Medication Errors and the Importance of BCMA
Medication errors often have tragic consequences for patients. According to the 1999 Institute of Medicine’s report, To Err is Human, medication errors alone contribute to 7,000 deaths each year.1 Despite clinicians’ best efforts, over 40% of serious and life-threatening adverse drug events (ADEs), found to occur during ordering, administration, transcription and dispensing, are preventable. Over 30% of these errors are committed at the point of administration.2
Why mistakes can happen
You’ve probably seen it happen on the floors: clinicians with prepared but unlabeled syringes in their lab coat pocket; two or more unlabeled syringes containing the same color liquid side-by-side in the prep area, or a vial or ampoule taped around a prepared syringe. Securing the vial to the syringe might help to identify the contents of the syringe (and, albeit, enables the barcode on the vial to be scanned for BCMA at the bedside) but lacks TJC requirements such as who prepared it, when it was prepared, whether it was diluted, what the diluted value is, and when it expires. Hasty shortcuts such as these are vulnerabilities to human error and contribute to the staggering statistics associated with medication errors. But, in order for BCMA to work, you must first have the “B” – the barcode.

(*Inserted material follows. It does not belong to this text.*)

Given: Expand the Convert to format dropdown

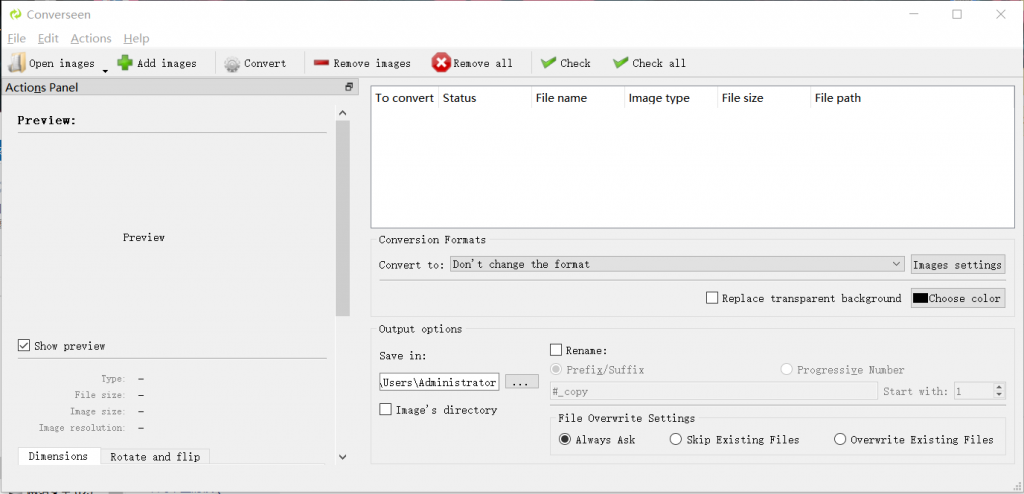Looking at the screenshot, I should [896, 264].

Safe Label System uses barcode technology
No matter who your EHR provider is, such as Epic, Cerner, Allscripts, Siemens, Meditech, McKesson, etc., syringes prepared and labeled using Codonics Safe Label System (SLS) integrate at the bedside with BCMA to provide the highest level of patient safety while simplifying the workflow. SLS is the first and only solution that produces a Joint Commission-compliant syringe label that includes a 2D barcode, making it an ideal solution for BCMA use on the floors.
“The most useful thing the nurses are finding with Safe Label System on the floor is the ease of labeling medications before they administer them through BCMA. It takes the focus off of preparing the medication at the bedside and enables them to focus on administration at the bedside to increase patient safety.”
–Christina Barnes, PharmD, Director of Pharmacy Services, Avita Health System
About Safe Label System
When a clinician scans a vial or ampoule on Safe Label System, a visual and audible confirmation of the drug in hand is provided, a safety check acting as a “second set of eyes”. This ensures that the medication the clinician selected is indeed the intended medication, helping to reduce vial and ampoule swaps. The system then automatically presents a TJC-compliant label that includes the drug name, concentration, dilution and diluent (if applicable), time of preparation, time of expiration, the preparer’s initials, any warnings about the drug, and a 2D barcode that is ready to apply to the syringe, helping to reduce illegible labels and label swaps. The barcode printed on the syringe label can then be scanned prior to administration as part of the Five Rights, and enables electronic documentation at the bedside into the patient record.
1 Kohn LT, Corrigan JM, Donaldson MS. To Err is Human: Building a Safer Health System. Committee on Health Care in America. Institute of Medicine 1999.
2 Bates DW, Cullen DJ, Laird N, et al. Incidence of Adverse Drug Events and Potential Adverse Drug Events: Implications for Prevention. JAMA 1995; 274(1):29-34.